● **Exercise aim**: Every line from the one with "Given: Click the" to the one with "The image size is (887, 508).", including those two, is to be copied exactly; all other lines of the entries below are left out.

● **Records supplied**:
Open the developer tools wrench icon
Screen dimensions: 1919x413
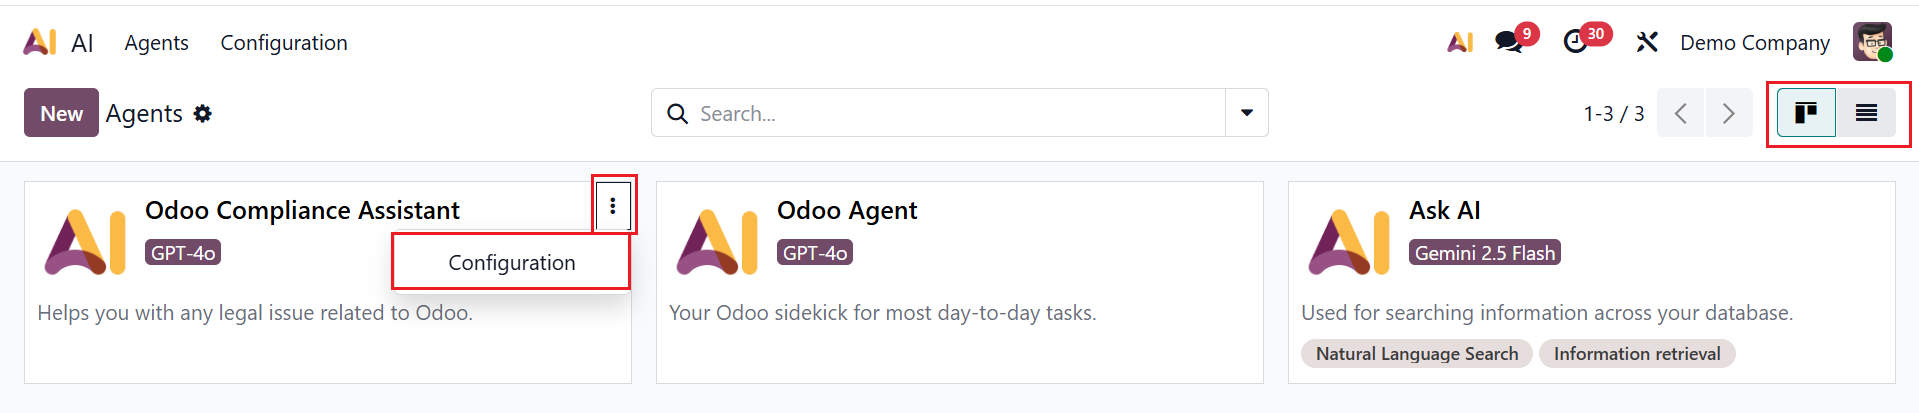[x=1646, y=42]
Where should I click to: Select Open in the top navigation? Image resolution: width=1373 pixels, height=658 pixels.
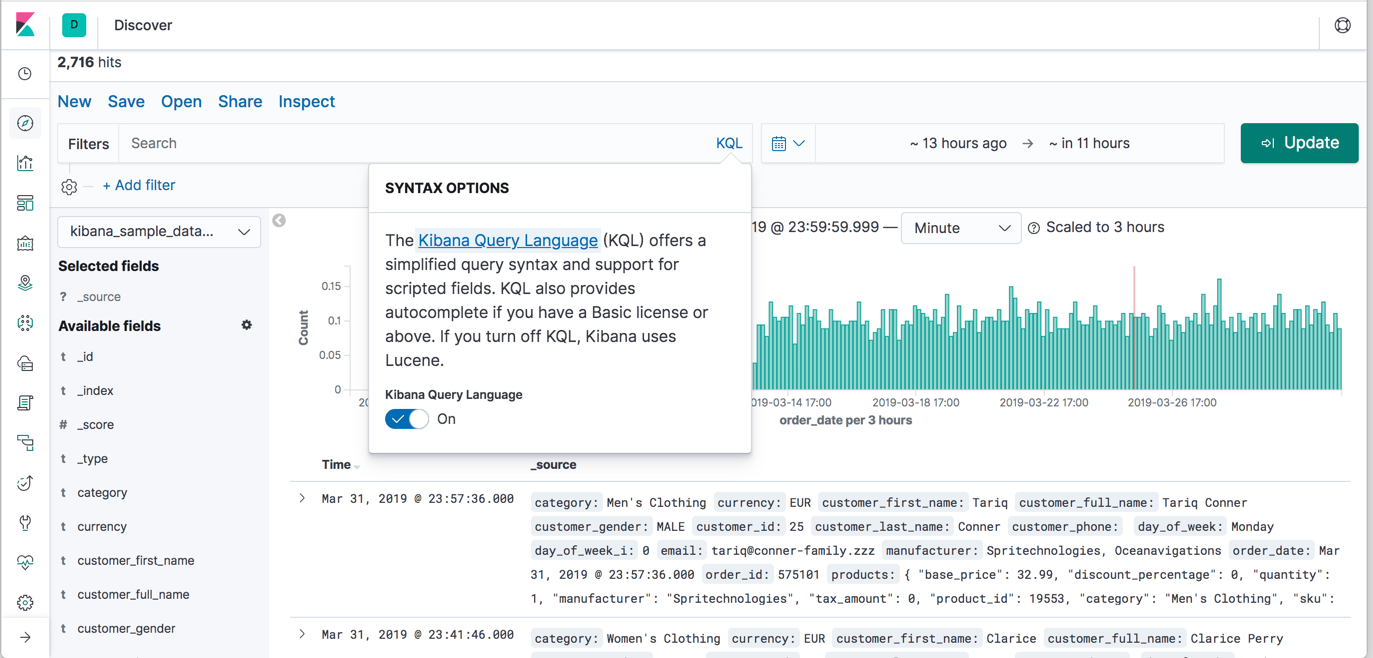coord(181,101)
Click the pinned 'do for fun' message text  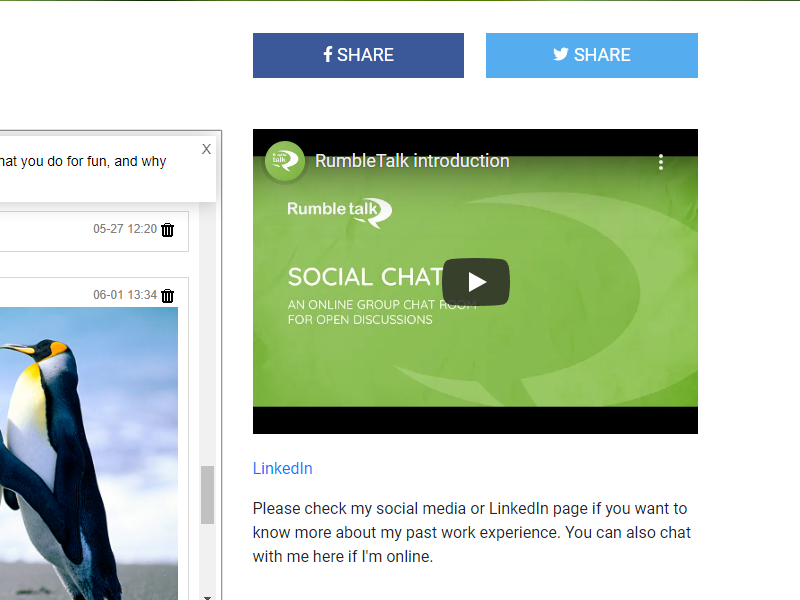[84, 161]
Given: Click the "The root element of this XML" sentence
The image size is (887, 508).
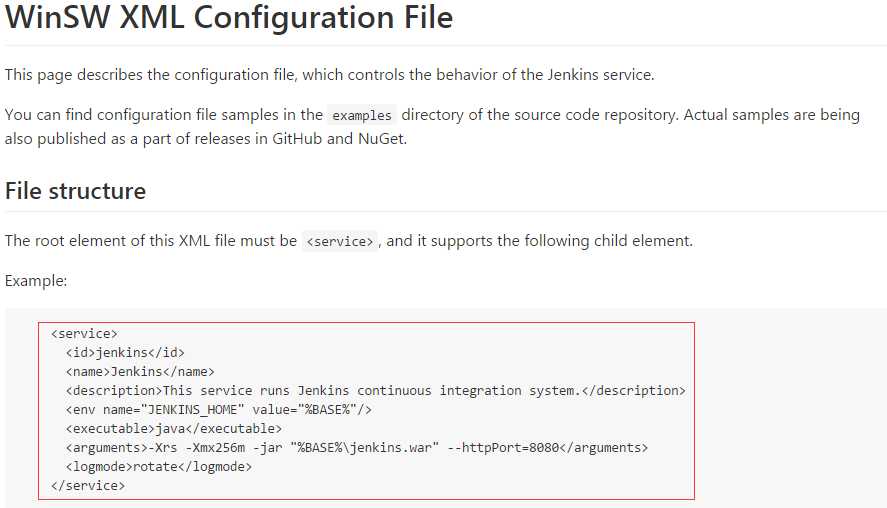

...

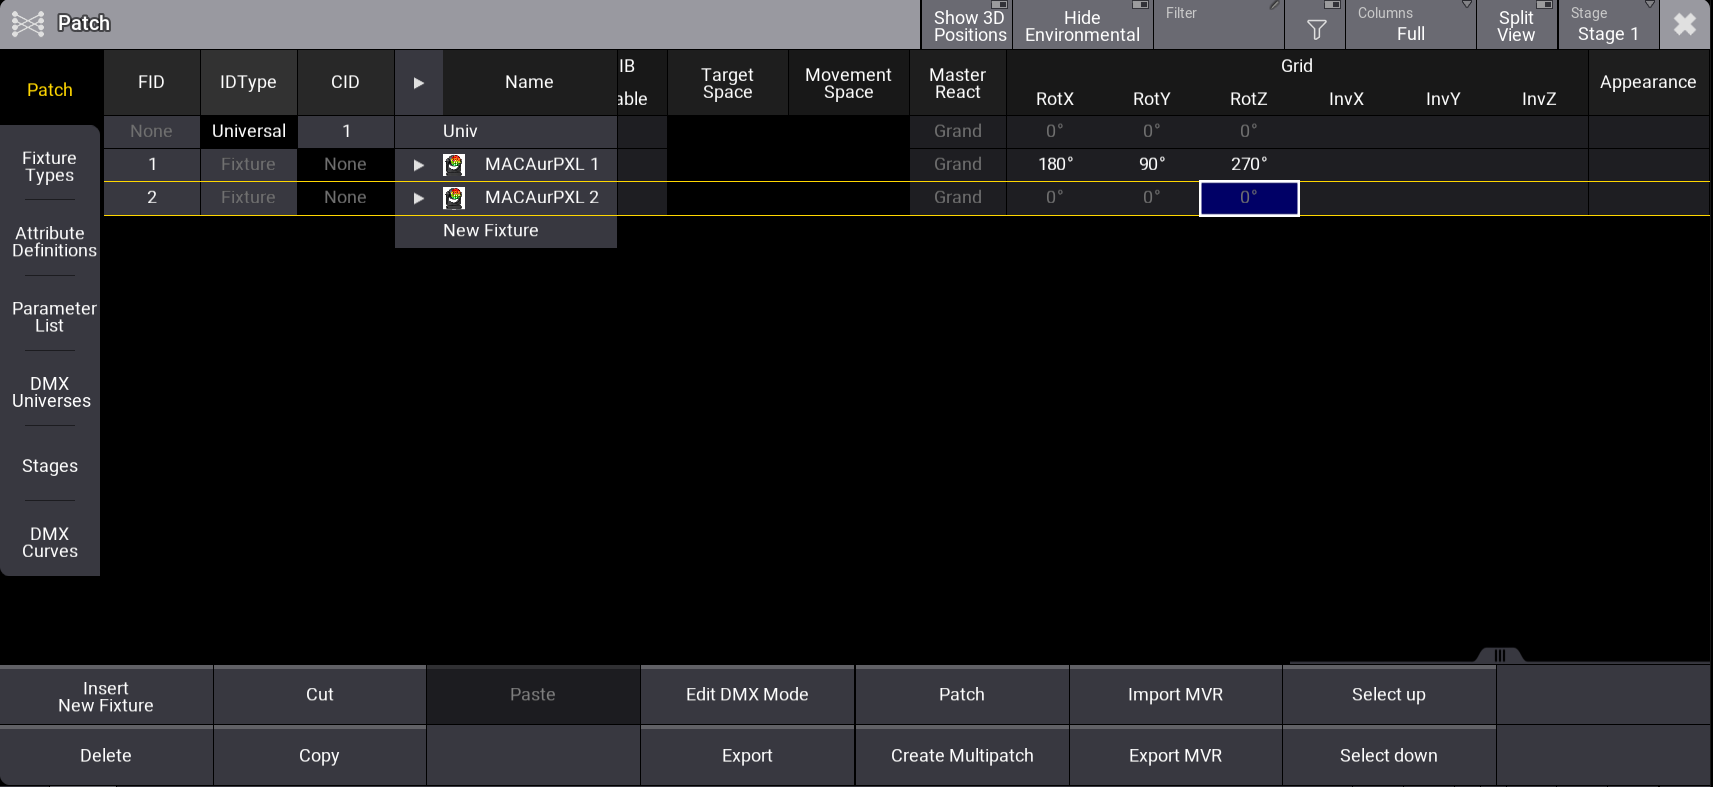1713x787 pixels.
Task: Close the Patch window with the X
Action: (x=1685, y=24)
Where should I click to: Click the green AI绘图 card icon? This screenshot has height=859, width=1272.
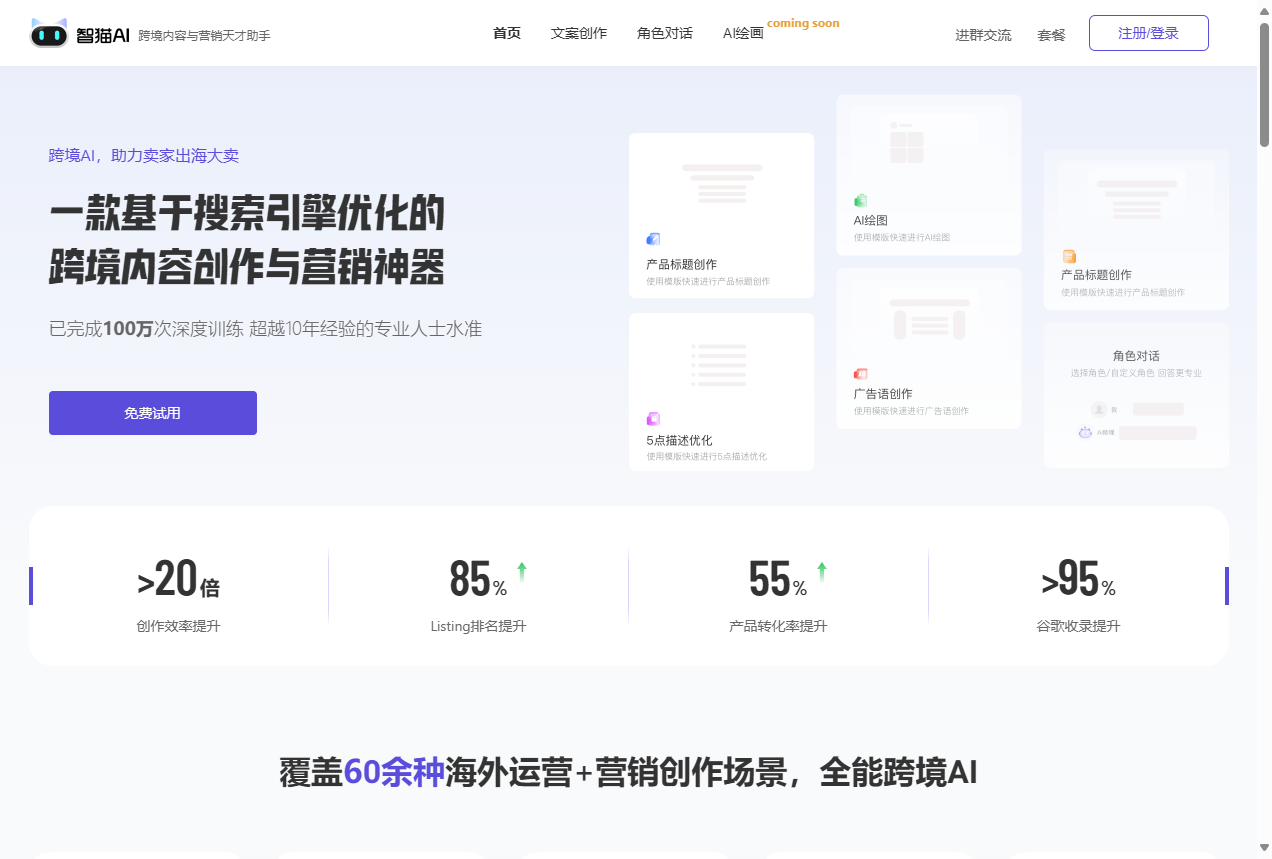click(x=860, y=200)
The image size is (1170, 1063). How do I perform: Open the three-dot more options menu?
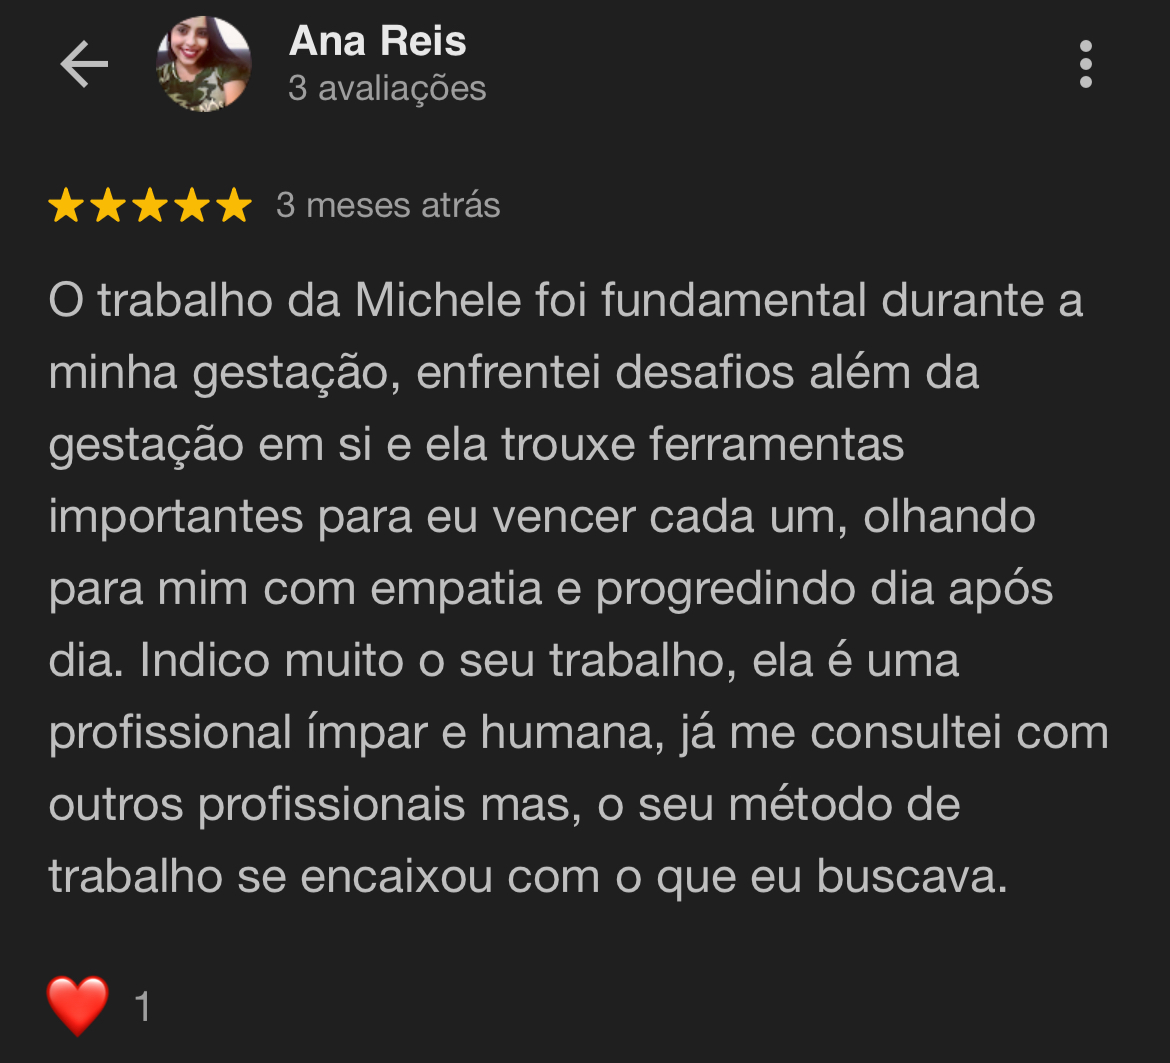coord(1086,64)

● **Reply**:
Given: Click the "The root element of this XML" sentence
The image size is (887, 508).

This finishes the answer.